Warum wir fünf vor 12 beschwören müssen, obwohl es längst fünf nach zwölf ist. Das Leben ist ein Prozess der Desillusionierung – privat wie politisch. Woran wir gestern noch geglaubt haben, nötigt uns heute mitunter nur noch ein bitteres Lächeln ab. Wir sind von den Heilsversprechungen der Moderne enttäuscht. Und von praktisch allen Parteien, die versprochen haben, die globalen Probleme zu lösen. Selbst wirklich positive Impulse wie jeder von Greta Thunberg prallen an einer Mauer der Ignoranz ab. Es scheint, als ob die Menschheit einen wirklichen Wandel gar nicht wollte, obwohl das Ausbleiben dieses Wandels ihren eigenen Tod bedeuten könnte. Dennoch ist es sinnvoll, sich eine gewisse Hoffnung zu bewahren – schon weil es sich mit ihr leichter darum kämpfen lässt, den Verhältnissen wenigstens noch kleine Verbesserungen abzuringen. Nennen wir es Zweckhoffnung!  Bobby Langer

Erstmals seit 66 Jahren gehe ich hoffnungslos in ein Jahr. Und das wird auch so bleiben, allenfalls wird es Steigerungsstufen der Hoffnungslosigkeit geben. Da Hoffnungslosigkeit nun mal politisch inkorrekt ist, sie mir aber als die einzige sachlich angemessene Einschätzung der Wirklichkeit erscheint, möchte ich ihre Hintergründe erläutern.

Enttäuschte Liebe

Die erste große Enttäuschung in der Liebe hat aus uns einen anderen gemacht. Oh ja, wir können auch danach noch lieben, vielleicht sogar noch stärker, und gewiss sogar mit größerer Weit- und Nachsicht, doch die weiche, warme, rundum glühende Zuversicht, mit der geliebten Person werde alles und für immer gut sein, ist nach der ersten großen Liebe vorüber.

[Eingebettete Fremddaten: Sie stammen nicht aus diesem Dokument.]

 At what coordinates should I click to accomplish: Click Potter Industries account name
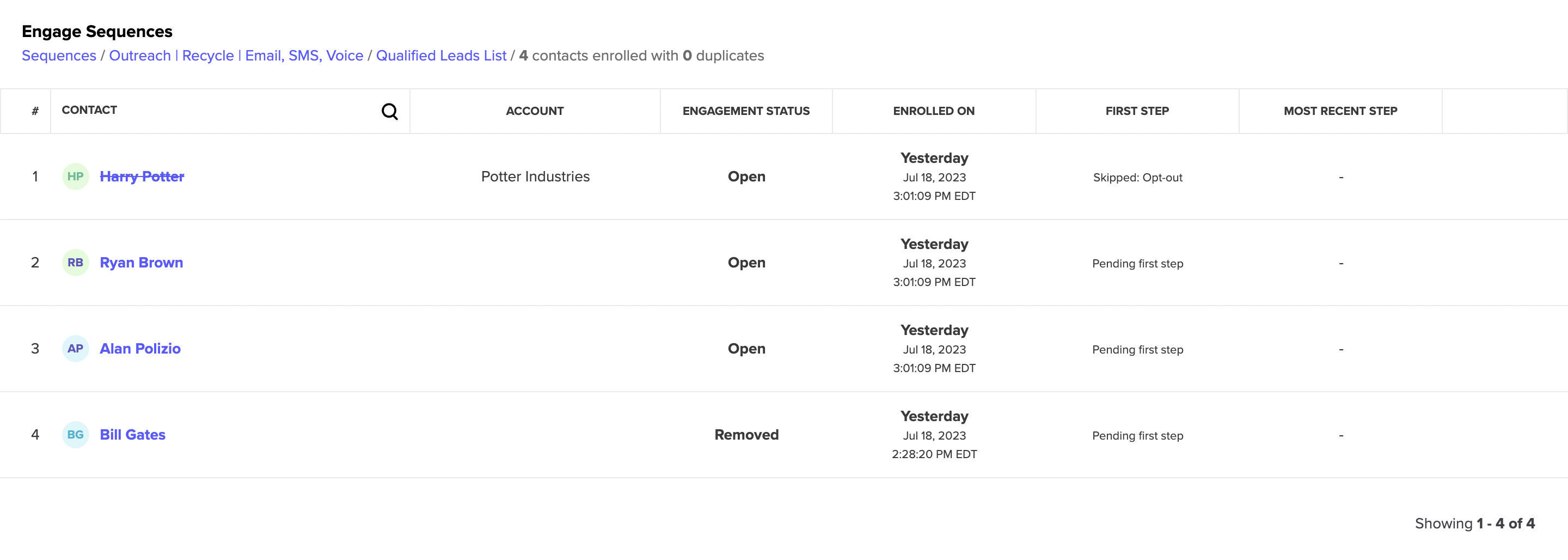point(535,176)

Wir haben die Moderne und ihre Versprechen geliebt, ihre Freiheit, ihren Luxus, ihre globale Aussicht auf Erfüllung und Sicherheit. Die Klimakrise und die Dominoreihe der damit verbundenen Einsichten haben uns den Glauben an das Projekt der Moderne endgültig geraubt.

Zuverlässige Vergeblichkeit

Noch 2018 hielt wir uns für Realisten, aufgeklärt, nüchtern und weltzugewandt. Wir waren gesellschaftskritisch, regierungskritisch, kapitalismuskritisch, industrialisierungskritisch, religionskritisch. Bis sich ein Mädchen vor das schwedische Parlament setzte und ohne Wenn und Aber die Einlösung der Pariser Klimavereinbarungen forderte. Nichts weiter. Vielleicht haben wir damals ein wenig gespöttelt. Doch was wir vielleicht als gutgemeinte „Verirrung eines Teenagers“ abtaten, entpuppte sich als gesamtgesellschaftlicher Weckruf.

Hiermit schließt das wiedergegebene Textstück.